Myth One: The Timelines Are Not Based in Reality

You can watch a crime show in about 45 minutes, and you get that several days or even weeks pass in the interim, but there is also a lot of legal action going on in that span of time, and this kind of speed does not happen in Texas courtrooms (or anywhere else in the nation). The saying that the wheels of justice grind exceedingly slow is the truth of the matter. All of the following take a considerable amount of time:

Every step of the legal process is time-consuming – even for relatively minor cases – so any hopes you have of breezing through the legal process quickly are likely to be dashed.

Myth Two: Evidence Is Always Airtight

Crime shows often begin with fingerprints and end with a bang – as the evidence and the facts align in a perfect narrative arc. In reality, evidence is often sorely lacking. Finding perfect fingerprints – or anything else – is rare, and most evidence is only as good as the available database, which generally consists of information related only to prior offenders. In reality, defense attorneys can often challenge a prosecutor’s evidence against you.

Related: What If I Accidentally Destroy Evidence in Texas?

Myth Three: Security Footage Is Magically Enhanced

On the crime show, there is always grainy footage of a getaway car that an enhancement wizard is able to manipulate and pull the plate numbers from. In reality, this is very rarely – if ever – possible. In order to ensure there is enough data space for ongoing recording, security cameras record very low-resolution footage that is very limited when it comes to enhancement.
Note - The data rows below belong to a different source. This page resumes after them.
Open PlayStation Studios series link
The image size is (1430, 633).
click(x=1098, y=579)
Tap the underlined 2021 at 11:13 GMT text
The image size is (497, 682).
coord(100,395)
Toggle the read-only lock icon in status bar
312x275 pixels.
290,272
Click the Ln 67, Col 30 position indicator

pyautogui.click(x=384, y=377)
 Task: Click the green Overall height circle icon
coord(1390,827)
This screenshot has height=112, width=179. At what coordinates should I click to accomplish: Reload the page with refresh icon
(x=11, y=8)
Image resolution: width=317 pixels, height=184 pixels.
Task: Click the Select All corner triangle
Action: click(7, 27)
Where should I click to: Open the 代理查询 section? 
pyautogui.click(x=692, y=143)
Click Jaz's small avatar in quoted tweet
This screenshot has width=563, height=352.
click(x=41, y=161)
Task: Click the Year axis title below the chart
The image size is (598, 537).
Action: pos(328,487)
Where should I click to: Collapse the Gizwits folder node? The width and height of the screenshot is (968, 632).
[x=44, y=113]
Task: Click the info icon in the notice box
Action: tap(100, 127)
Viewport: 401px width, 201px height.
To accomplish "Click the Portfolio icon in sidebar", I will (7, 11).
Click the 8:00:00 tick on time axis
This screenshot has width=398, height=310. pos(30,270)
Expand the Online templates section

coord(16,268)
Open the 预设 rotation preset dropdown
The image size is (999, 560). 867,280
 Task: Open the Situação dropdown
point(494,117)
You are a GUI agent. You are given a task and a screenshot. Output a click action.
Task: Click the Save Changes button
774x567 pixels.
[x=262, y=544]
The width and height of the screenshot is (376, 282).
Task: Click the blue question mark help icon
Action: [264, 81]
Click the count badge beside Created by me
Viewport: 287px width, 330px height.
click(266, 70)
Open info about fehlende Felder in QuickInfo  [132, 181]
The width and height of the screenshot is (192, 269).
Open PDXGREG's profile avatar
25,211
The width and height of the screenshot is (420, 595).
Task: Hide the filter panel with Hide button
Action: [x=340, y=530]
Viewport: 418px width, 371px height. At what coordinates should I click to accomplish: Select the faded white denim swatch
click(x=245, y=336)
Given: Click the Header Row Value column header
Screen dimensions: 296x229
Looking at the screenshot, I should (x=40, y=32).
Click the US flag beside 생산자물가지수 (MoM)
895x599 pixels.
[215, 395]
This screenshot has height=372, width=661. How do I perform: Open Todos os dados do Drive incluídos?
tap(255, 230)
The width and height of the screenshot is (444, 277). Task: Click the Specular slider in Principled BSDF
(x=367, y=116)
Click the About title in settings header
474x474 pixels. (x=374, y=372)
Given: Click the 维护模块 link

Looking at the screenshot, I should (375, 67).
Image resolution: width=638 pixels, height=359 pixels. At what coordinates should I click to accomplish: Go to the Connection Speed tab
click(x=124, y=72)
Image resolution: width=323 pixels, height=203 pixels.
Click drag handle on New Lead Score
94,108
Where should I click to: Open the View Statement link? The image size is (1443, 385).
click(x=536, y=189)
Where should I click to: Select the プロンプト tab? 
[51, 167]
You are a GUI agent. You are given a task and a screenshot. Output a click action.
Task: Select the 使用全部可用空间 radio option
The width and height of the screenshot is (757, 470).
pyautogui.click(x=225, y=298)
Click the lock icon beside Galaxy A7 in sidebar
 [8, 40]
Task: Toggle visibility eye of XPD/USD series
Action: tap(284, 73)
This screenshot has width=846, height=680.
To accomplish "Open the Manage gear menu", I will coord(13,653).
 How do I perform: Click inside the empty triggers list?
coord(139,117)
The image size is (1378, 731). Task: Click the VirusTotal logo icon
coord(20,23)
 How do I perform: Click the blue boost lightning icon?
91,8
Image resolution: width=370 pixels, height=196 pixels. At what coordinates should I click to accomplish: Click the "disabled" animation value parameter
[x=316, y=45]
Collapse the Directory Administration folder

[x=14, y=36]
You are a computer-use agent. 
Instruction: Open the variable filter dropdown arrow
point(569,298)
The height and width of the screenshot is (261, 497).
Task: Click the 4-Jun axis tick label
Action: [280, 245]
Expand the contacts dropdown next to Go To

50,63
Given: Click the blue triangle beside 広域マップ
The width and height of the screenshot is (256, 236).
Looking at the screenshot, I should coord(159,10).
Myth Four: You Only Get One Phone Call

Although crime shows have been abusing this trope for decades, there is no rule that you only get one phone call if you are arrested. In fact, you might need to make several calls to make sure that someone is there for your children, that your family knows where you are, and that you get the ball rolling as far as hiring a criminal defense attorney goes. While there is no law about the number of calls you can make, you also have no definitive rights in this arena, which makes getting a hold of a loved one whom you can trust to take care of all the other details should be your first priority when you get a chance to make a call.

You Need an Experienced Killeen Criminal Defense Lawyer on Your Side

Brett Pritchard at The Law Office of Brett H. Pritchard is a dedicated Killeen criminal defense lawyer who is committed to using the full force of his considerable experience in pursuit of your case’s most beneficial resolution. For more information, please do not hesitate to contact us online or call us at 254-501-4040 today.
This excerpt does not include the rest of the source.